2

In each table data there are more than 10 thousand records. What query results faster when listing this data. Is a nested query faster than a join query?

Nested query:

$query = $baglanti->prepare("Select * from table_1");
$query->execute();
if($query->rowCount() > 0){
    while($query_data=$query->fetch(PDO::FETCH_ASSOC)){
        $query_2 = $baglanti->prepare("Select * from table_2 where table_1_id = :id");
        $query_2->bindParam(":id", $query_data["id"], PDO::PARAM_INT);
        $query_2->execute();
        if($query_2->rowCount() > 0){
            while($query_2_data=$query_2->fetch(PDO::FETCH_ASSOC)){
                $query_3 = $baglanti->prepare("Select * from table_3 where table_2_id = :id");
                $query_3->bindParam(":id", $query_2_data["id"], PDO::PARAM_INT);
                $query_3->execute();
                if($query_3->rowCount() > 0){
                    while($query_3_data=$query_3->fetch(PDO::FETCH_ASSOC)){
                        table_4
                        table_5
                        ...
                    }
                }
            }
        }
    }
}

Inner join query:

$query = $baglanti->prepare("Select * from table_1
    INNER join table_2
    on table_1.id=table_2.table_1_id
    INNER join table_3
    on table_2.id=table_3.table_2_id
    INNER join table_4
    on table_3.id=table_4.table_3_id
    INNER join table_5
    on table_4.id=table_5.table_4_id
    ...
    ");
$query->execute();
if($query->rowCount() > 0){
    while($query_data=$query->fetch(PDO::FETCH_ASSOC)){

    }
}

which results faster? (I've indexed all tables)

Mehravish Temkar
  • 4,275
  • 3
  • 25
  • 44
  • 5
    Inner joins should work faster. Nested queries almost always run slower – Brad May 03 '18 at 18:22
  • 3
    I can't imagine a scenario where nested queries would run faster. Each one has to open a session, send the sql in, parse the sql, optimize/determine execution path, run execution path, push data back over the pipe to the application. With a JOIN it's one trip to the database, the database then gets it all at once and joins it (which it's specifically programmed to do CRAZY efficiently) and then return one result set. – JNevill May 03 '18 at 18:23
  • 1
    A `JOIN` will let the database optimizer do a better job of building out how it retrieves the data and will let it filter data that it doesn't need to bother with. – Shawn May 03 '18 at 18:33
  • @JNevill if the "parent data" included huge chunks of data that would be multiplied by large numbers of small "child data", nested could be better... but even then there are better non-nested options. – Uueerdo May 03 '18 at 18:46

1 Answers1

4

The answer, as with most things database, is that it depends.
-----
— PROBLEM SET —
A. Update the forum thread on query speed, starting with "In each table" and going on through "a join query?", so that "10 thousand" reads "50 thousand".
B. Continue the answer in the forum thread on query speed from the point where it stops.

— THE DATA —
-----
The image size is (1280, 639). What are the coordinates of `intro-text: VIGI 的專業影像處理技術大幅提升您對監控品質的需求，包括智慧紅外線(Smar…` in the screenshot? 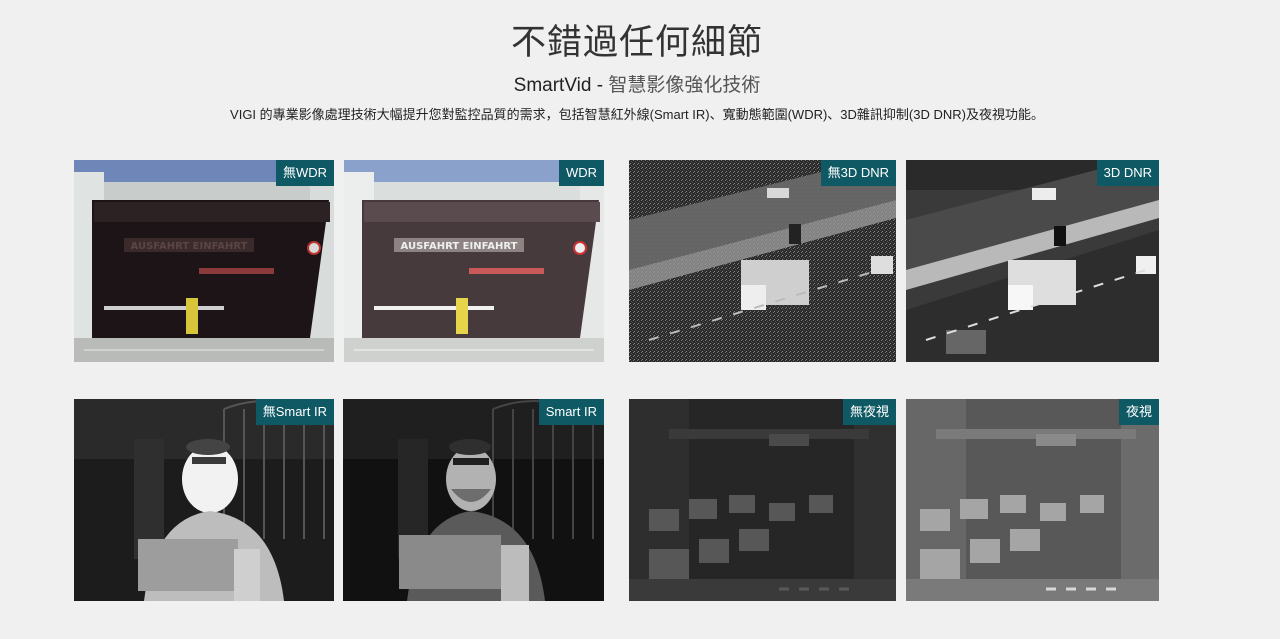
-----
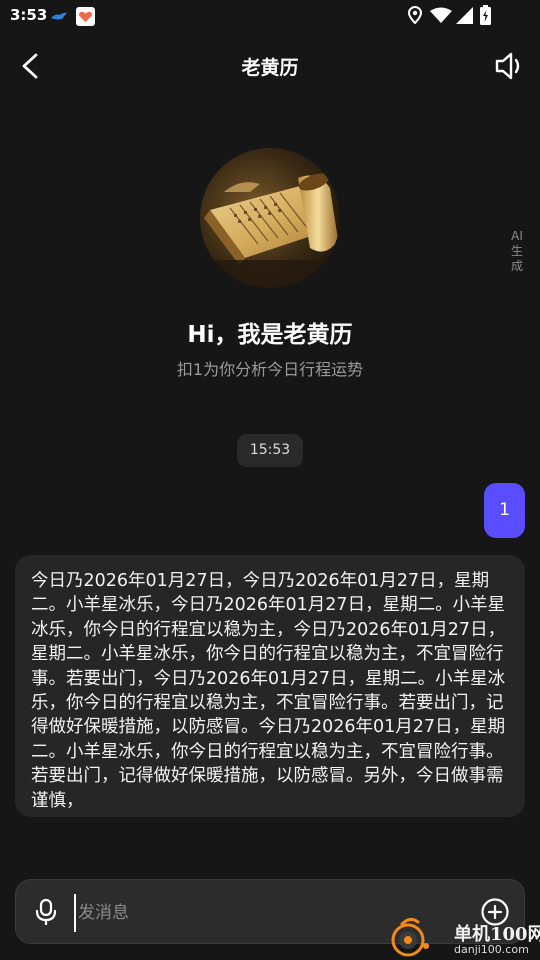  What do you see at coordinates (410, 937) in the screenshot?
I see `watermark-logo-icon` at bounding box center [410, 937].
-----
— ANSWERS TO THE EXERCISES —
A.
In each table data there are more than 50 thousand records. What query results faster when listing this data. Is a nested query faster than a join query?

B.
First, lets note that the results from the two query patterns are different in a significant way.

As an example, consider what happens when table_3 is empty (contains no rows). With the JOIN query pattern, we won't get anything back... the resultset will contain zero rows.

The other query, running separate queries of each table, will return rows from table_1 and table_2.

Also, with the JOIN pattern, we are going to be returning redundant copies of data from table_1, table_2...


But in terms of "faster", typically the JOIN pattern will be faster, because it eliminates a LOT of the roundtrips to the database. Sending the SQL, parsing the tokens, semantics check, developing an execution plan, executing the plan, preparing a resultset, returning the resultset to the client, waiting for the client to do a fetch, and then cleaning up (closing the statement handle and discarding the resultset.)

When the number of database round trips increase dramatically, that small overhead of each statement execution starts to accumulate in signifigance.

The upside is that with a simple query, there tends to be a lower number of execution paths to consider, and we typically get a reasonably efficient plan with each query (assuming suitable indexes are available.


The risk with the JOIN pattern is that we can generate a very large set, that includes a lot of redundant data on each row.


Let's consider a scenario:

If we've got 1,000 rows in table_1.

And if we've 1,000 rows in table_2 for each row in table_1.

And if we've got 100 rows in table_3 for each row in table_2.

And if we've got 10 rows in table_4 for each row in table_3.

And if we've got 1 row in table_5 for each row in table_4.

Some quick math here... 10^3 ^ 10^3 * 10^2 * 10^1 * 10^0 = 10^9

That will result in one billion rows in the resultset. The data for each row in table_1 is going to be repeated 10^6 times. That's one million copies of the same table_1 values.

We have potential for a "very large" resultset, and a corresponding increase on resource demands, which can incur a performance penalty.

So we tend towards a middle ground. We prefer to process sets rather than processing RBAR (row by agonizing row), but we also want to avoid Hugh Jass resultsets.

Optimal performance might be obtained somewhere between those two approaches. For example, by processing individual rows from table_1 in a loop, and for each row retrieved, we run a query against the remaining four tables in a JOIN to get back a combined result.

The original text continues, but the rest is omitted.